If it sounds like I had a great time revisiting TimeSplitters 2, that’s because I did. But rest assured, despite remaining very lovable, you are going to notice that it came out in 2002. And you’re going to remember why you don’t think about that era very much. For starters, there’s no auto-healing. Remember what it was like playing games before healing while covered became the norm? It’s as infuriating as you think. It isn’t helped by the fact that each level has one checkpoint, in the middle. Die before you get there and you start from the beginning. As these levels can get long, you’ll spend a lot of time feeling nickeled and dimed, especially if, like me, it takes a while to get used to playing something so ancient.

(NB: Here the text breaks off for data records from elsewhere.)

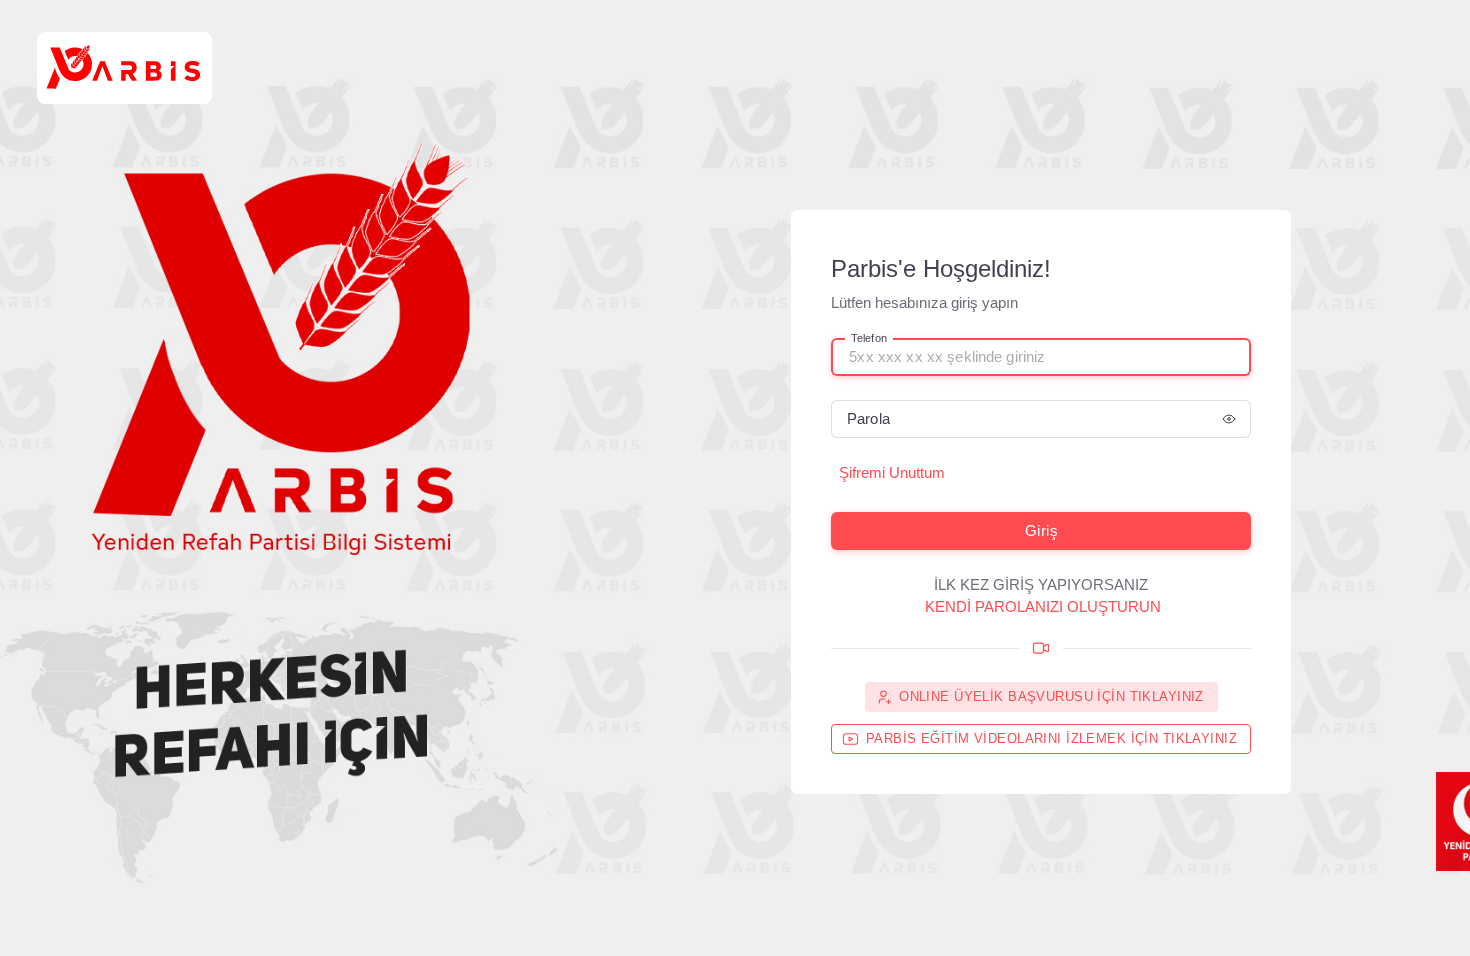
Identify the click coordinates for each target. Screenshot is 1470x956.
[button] (1229, 419)
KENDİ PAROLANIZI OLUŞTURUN (1043, 606)
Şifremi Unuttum (892, 472)
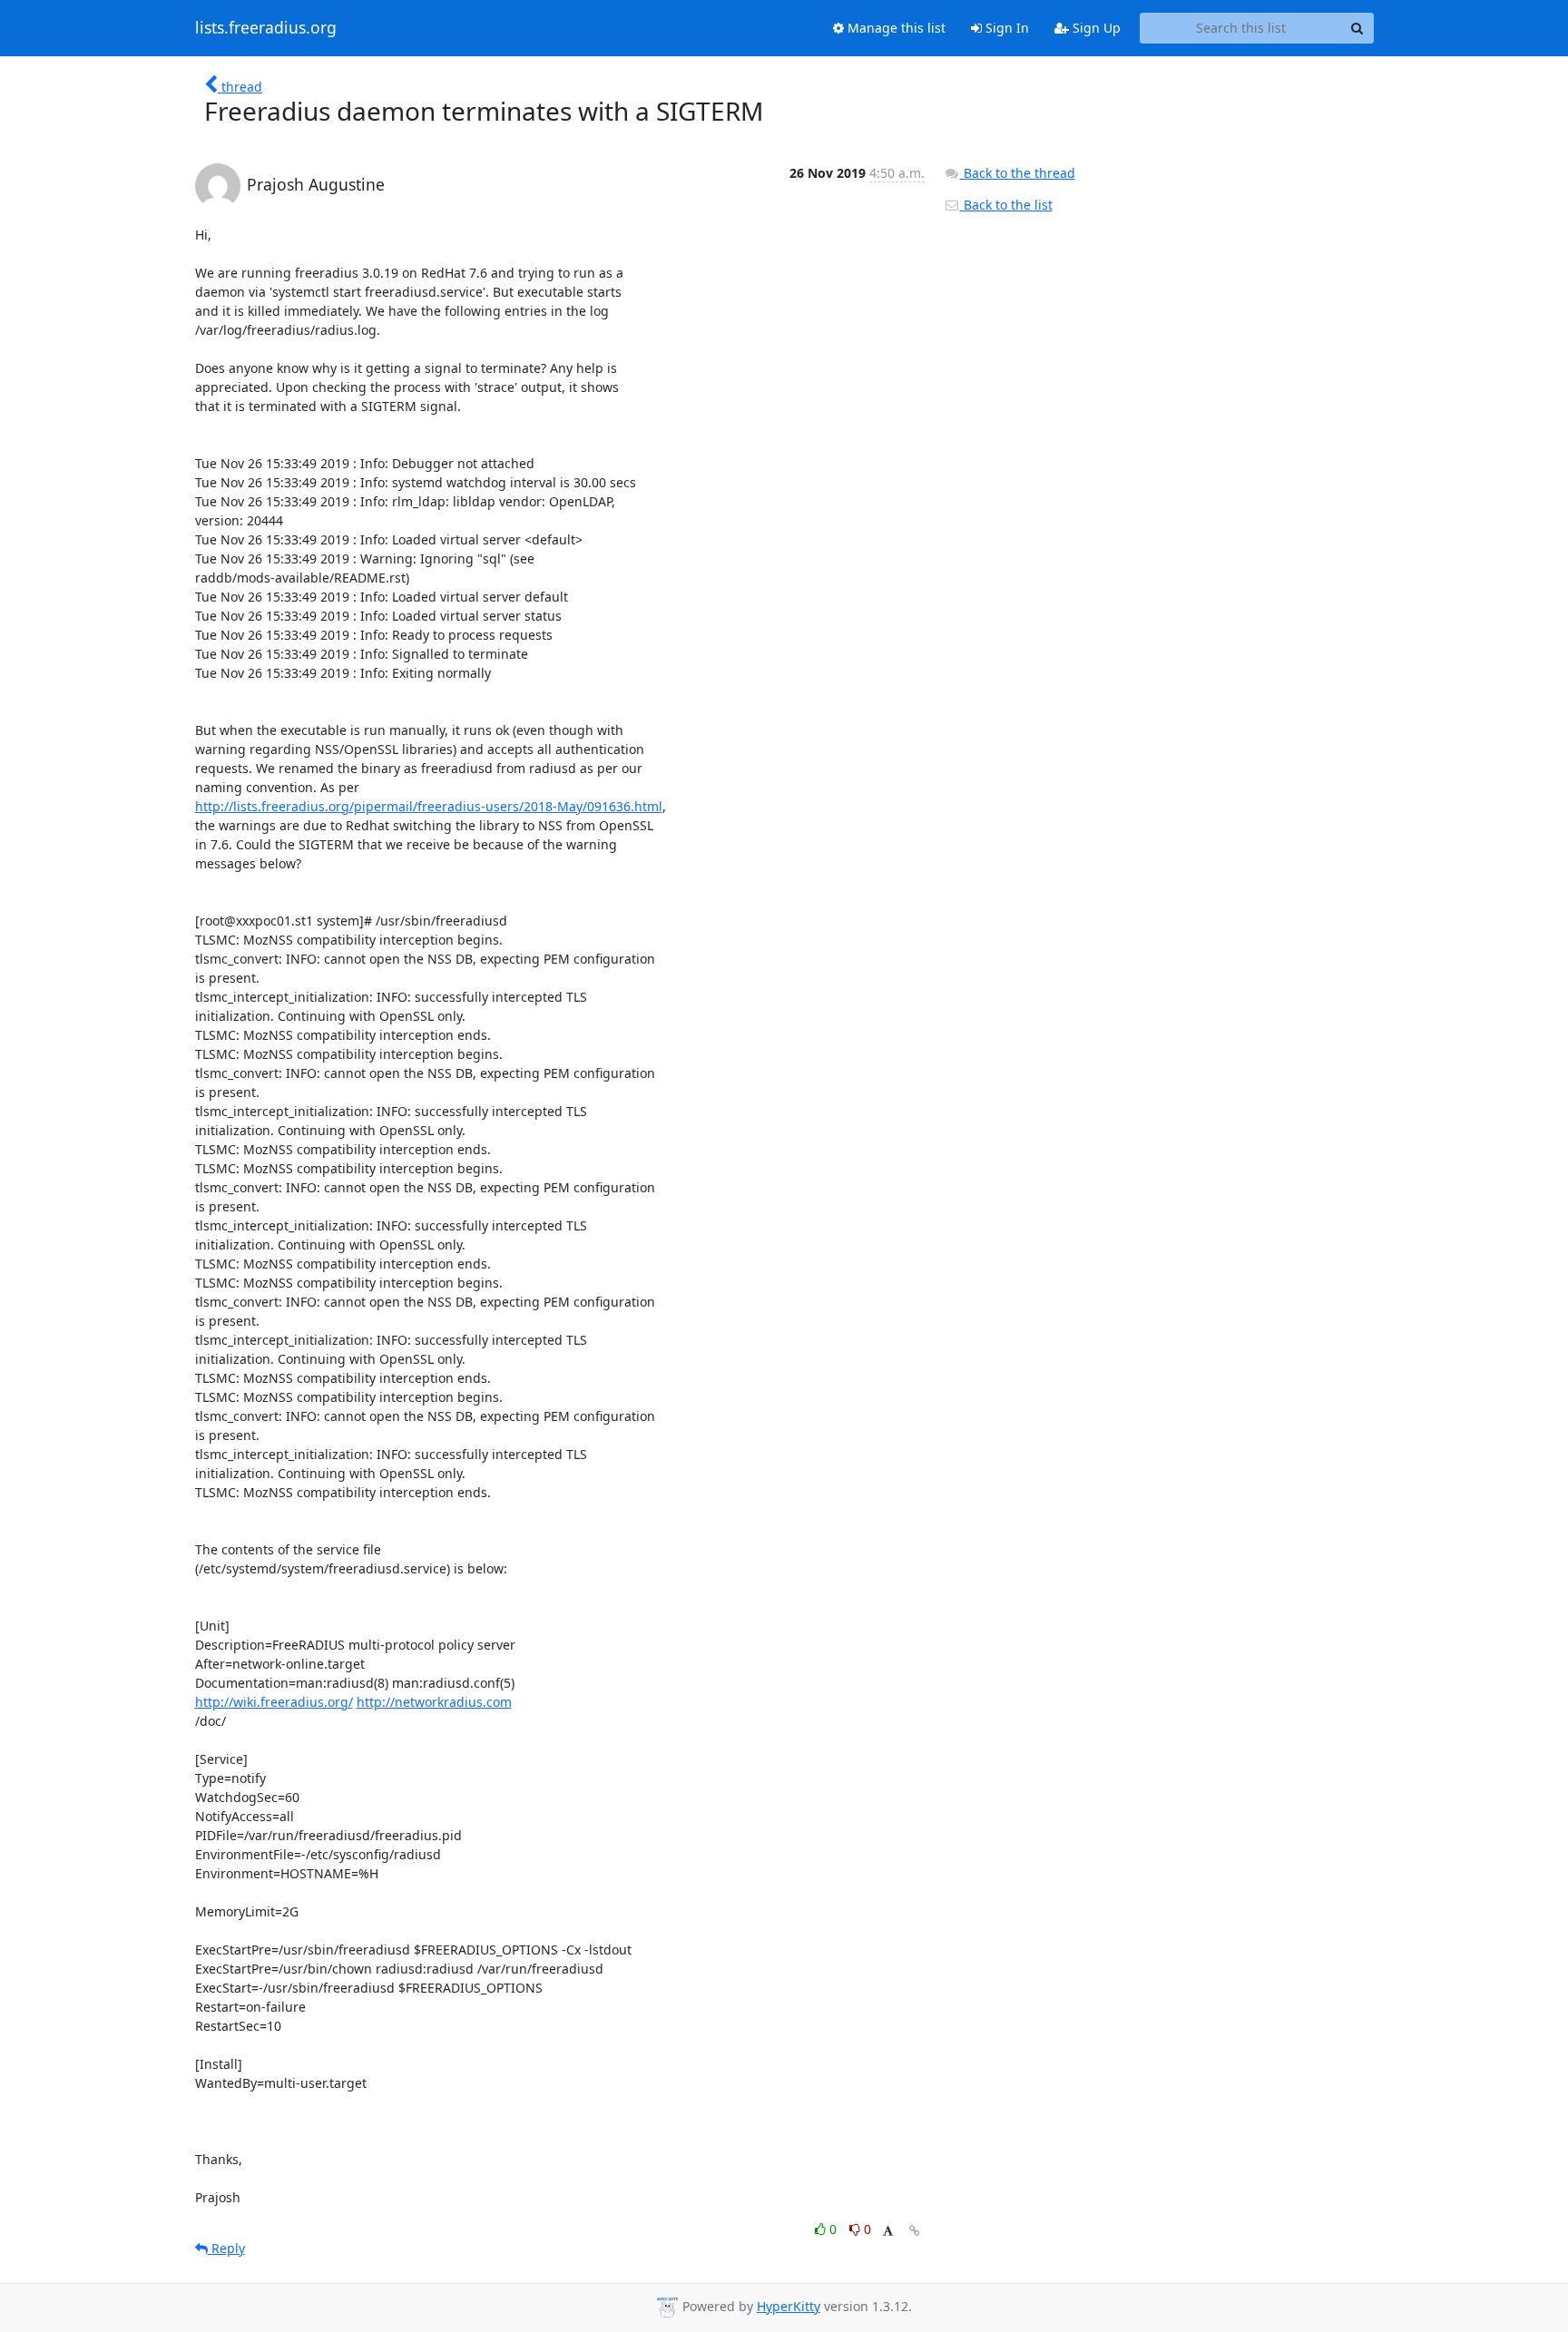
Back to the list (1006, 204)
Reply (226, 2248)
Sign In (1005, 27)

It isn’t just that its gameplay collecting social security, also looks ancient. Much like with Beyond Good & Evil, TimeSplitters 2′s cartoonish graphics kind of make up for their limitations, but when you consider that the fantastic-looking first Ratchet & Clank came out during the same month, it really demonstrates how much the first year and a half of the 6th generation was defined by the rampant squandering of those consoles’ capabilities.

If there anything about TimeSplitter 2′s advanced age that actually makes the game better today, it’s that it retains the old style, split screen multiplayer for couch co-op. Sure, we all remember how couch co-op sucks on an old box shaped TV where you have to squint to see anything, which is why everything went online gaming as soon as it became feasible. But on a big HD TV screen you actually have a field of vision, and for while you remember how cool that kind of splitscreen felt, before we all got spoiled by online gaming.

Obviously, TimeSplitters 2 cannot compete with the games we’re being lavishly spoiled by today, but some of the best modern shooters, like the amazing Bulletstorm, owe a huge debt to its mixture of easy gameplay and fun-for-the-sake-of-fun goofiness. Despite really looking and feeling its age, TimeSplitters 2 still kind of rules, and it might just be worth the 5 bucks you’ll pay to pick up a used copy.